Detroit played some small ball in the sixth inning and tied the score after Ramon Santiago bunted Kelly to second base on a two-out single through the middle by Boesch, who topped off a big game in the eighth with a solo home run off lefthander Boone Logan.
The critical play came in the three-run seventh when the Tigers took control of the game. Burnett lost a 9-pitch duel with Victor Martinez, who singled to center leading off, then walked Magglio Ordonez and hit Ryan Raburn with a pitch to load the bases with none out. Brandon Inge broke the tie with a sacrifice fly, but Burnett should have been out of the inning after getting Santiago out on a bouncer to second baseman Robinson Cano playing in and Kelly on a grounder to short.
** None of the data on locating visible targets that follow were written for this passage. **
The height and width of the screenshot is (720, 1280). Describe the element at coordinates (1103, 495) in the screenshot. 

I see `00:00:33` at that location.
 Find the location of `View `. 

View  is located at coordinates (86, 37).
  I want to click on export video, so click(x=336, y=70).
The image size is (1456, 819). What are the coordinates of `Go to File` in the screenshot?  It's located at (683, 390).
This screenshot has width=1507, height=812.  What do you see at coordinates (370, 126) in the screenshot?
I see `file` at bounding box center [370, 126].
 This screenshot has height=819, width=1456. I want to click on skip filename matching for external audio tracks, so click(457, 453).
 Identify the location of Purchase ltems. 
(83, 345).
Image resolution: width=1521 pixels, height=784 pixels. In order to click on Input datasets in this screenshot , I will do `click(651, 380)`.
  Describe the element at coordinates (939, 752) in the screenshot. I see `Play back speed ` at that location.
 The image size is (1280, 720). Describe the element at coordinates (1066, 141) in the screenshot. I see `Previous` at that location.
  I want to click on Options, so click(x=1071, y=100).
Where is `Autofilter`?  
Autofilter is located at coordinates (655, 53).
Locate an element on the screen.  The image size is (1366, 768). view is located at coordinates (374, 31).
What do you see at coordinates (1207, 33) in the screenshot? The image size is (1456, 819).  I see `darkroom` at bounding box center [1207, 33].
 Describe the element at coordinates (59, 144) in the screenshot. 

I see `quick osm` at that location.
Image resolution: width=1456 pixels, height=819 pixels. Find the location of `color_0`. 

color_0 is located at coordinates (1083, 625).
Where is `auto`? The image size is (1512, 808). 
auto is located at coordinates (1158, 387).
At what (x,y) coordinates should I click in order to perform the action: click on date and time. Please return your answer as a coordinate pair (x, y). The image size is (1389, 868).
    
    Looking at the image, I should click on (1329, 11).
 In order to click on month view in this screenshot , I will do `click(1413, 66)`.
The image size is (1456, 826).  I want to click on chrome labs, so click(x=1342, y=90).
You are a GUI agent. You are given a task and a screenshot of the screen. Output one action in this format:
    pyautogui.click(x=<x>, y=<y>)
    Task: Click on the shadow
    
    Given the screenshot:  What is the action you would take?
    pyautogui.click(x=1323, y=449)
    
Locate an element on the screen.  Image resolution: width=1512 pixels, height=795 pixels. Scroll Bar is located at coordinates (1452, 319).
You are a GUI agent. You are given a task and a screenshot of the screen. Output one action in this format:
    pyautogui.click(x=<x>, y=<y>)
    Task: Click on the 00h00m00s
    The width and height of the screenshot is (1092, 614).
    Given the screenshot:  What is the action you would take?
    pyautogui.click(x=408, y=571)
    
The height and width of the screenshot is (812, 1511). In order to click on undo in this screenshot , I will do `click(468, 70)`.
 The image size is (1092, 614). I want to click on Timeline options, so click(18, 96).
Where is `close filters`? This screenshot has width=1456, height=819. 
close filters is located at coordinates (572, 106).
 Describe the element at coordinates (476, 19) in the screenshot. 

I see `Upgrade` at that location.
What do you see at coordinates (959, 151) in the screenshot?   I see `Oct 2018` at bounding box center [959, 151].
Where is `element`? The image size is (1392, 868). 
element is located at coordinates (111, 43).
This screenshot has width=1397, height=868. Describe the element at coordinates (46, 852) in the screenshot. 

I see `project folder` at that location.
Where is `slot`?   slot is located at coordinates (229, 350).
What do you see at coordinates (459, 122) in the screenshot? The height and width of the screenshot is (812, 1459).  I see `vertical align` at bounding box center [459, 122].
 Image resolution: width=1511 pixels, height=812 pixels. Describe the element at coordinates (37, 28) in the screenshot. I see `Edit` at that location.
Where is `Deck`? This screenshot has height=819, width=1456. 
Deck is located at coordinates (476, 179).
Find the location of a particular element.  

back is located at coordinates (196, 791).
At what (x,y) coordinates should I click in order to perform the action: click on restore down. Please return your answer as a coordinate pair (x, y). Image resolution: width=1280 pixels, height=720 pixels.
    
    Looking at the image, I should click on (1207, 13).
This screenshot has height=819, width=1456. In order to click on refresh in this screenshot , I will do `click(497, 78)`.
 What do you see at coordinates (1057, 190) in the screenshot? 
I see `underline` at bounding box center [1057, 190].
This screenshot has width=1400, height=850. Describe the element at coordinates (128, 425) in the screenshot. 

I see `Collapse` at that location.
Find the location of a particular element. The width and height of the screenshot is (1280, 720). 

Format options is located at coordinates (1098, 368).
Nunez had all the time in the world to throw out Kelly but sailed his peg over first baseman Mark Teixeira. Two runs scored on the error, the second of the game for Nunez and his fifth in 22 innings in the field. For a backup infielder who is supposed to supply solid defense, this is unacceptable. Expect infield coach Mick Kelleher to work with Nunez to correct this part of his game.
Another coach with his work cut out for him is hitting coach Kevin Long. It is not a good sign when two of the three .300 hitters on the club are bench players – Nunez (.385) and Chavez (.303). Cano had two hits Thursday to get back over .300 (.303), but the Yankees had 6-for-32 (.188) with runners in scoring position and left 30 runners on base in the series.